**Problem to work on**.
Gather every line of the items below that contains the string "icon", and copy each line unchanged. Case counts.

**Given entries**.
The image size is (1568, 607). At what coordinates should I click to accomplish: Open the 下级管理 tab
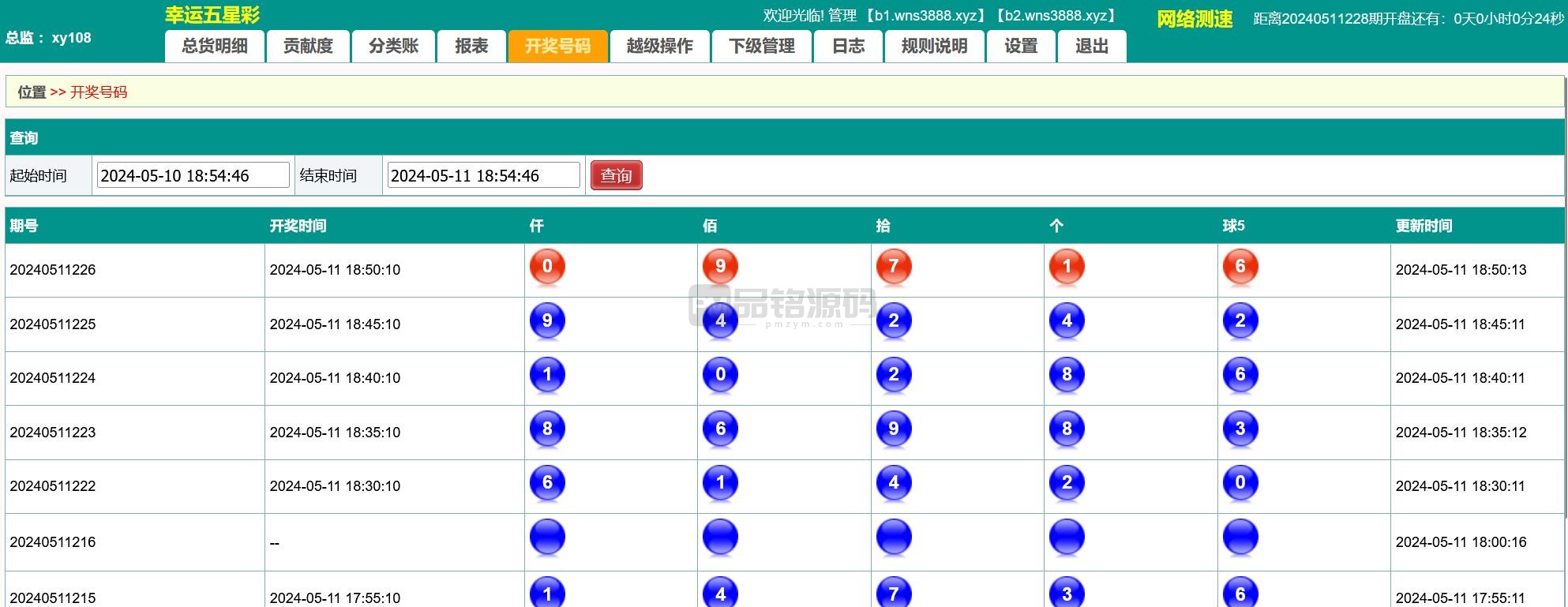pos(762,47)
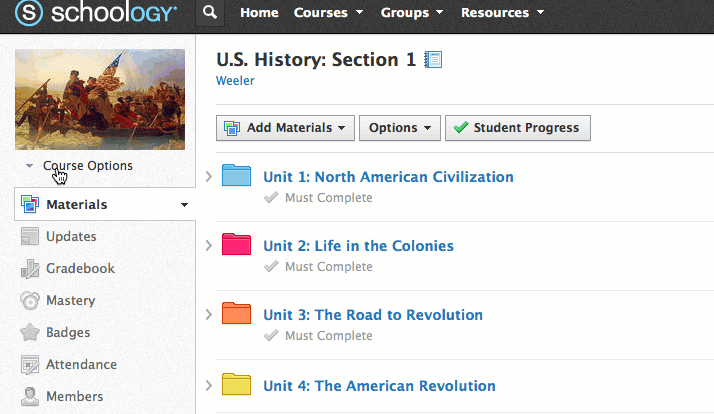
Task: Open the Attendance icon in sidebar
Action: pyautogui.click(x=30, y=365)
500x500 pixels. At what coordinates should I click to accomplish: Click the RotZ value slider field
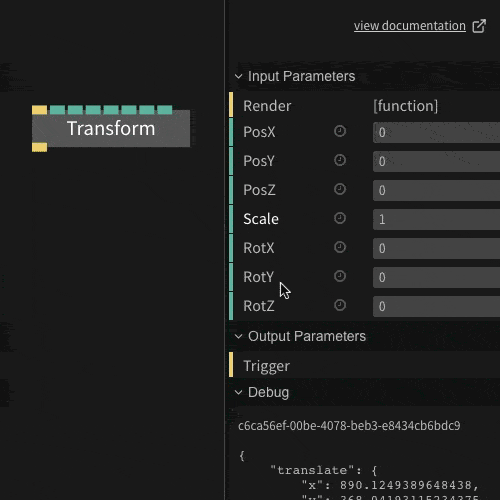tap(436, 306)
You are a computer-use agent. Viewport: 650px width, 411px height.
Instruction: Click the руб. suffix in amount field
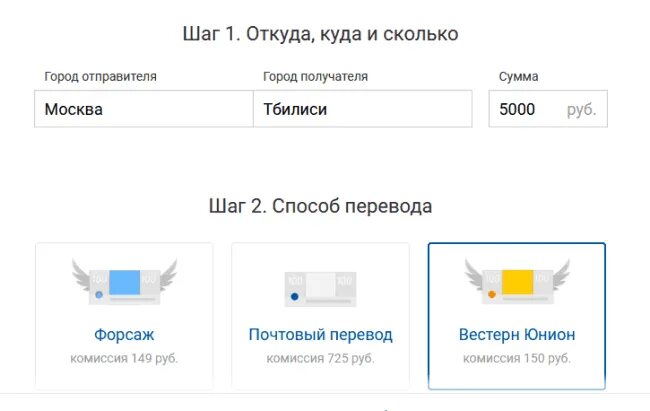point(581,109)
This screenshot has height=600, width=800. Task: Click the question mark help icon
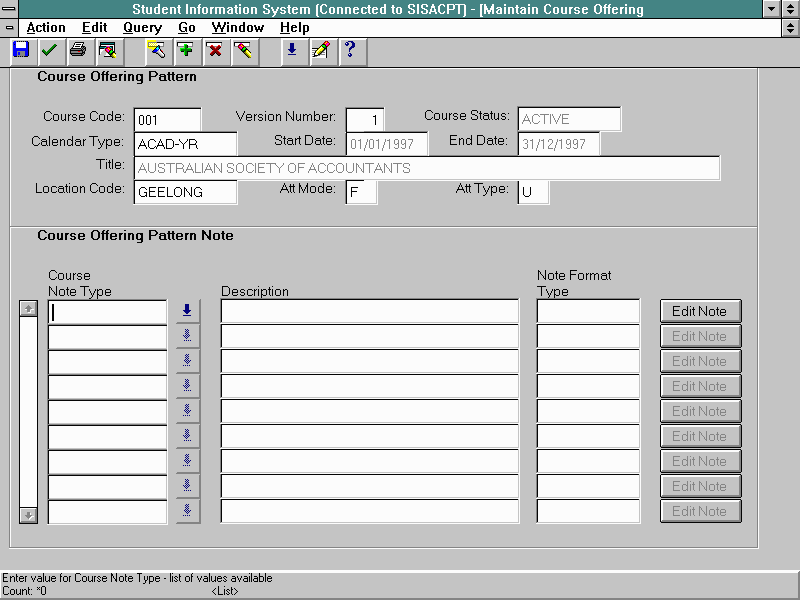pyautogui.click(x=349, y=50)
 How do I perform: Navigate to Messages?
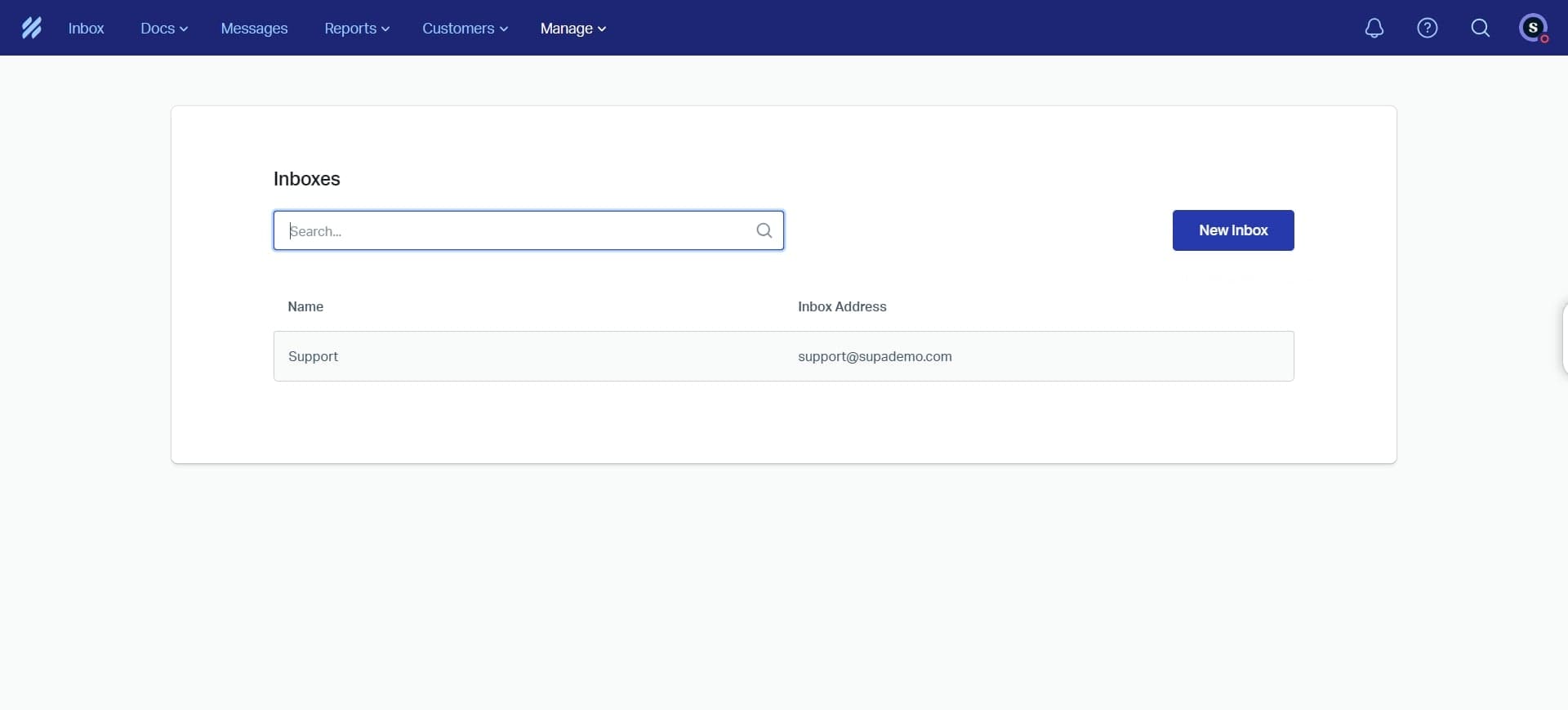pyautogui.click(x=254, y=28)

**Solution to this exercise**.
Task: Open the Attendance icon in sidebar
This screenshot has height=600, width=800. Task: Click the question mark help icon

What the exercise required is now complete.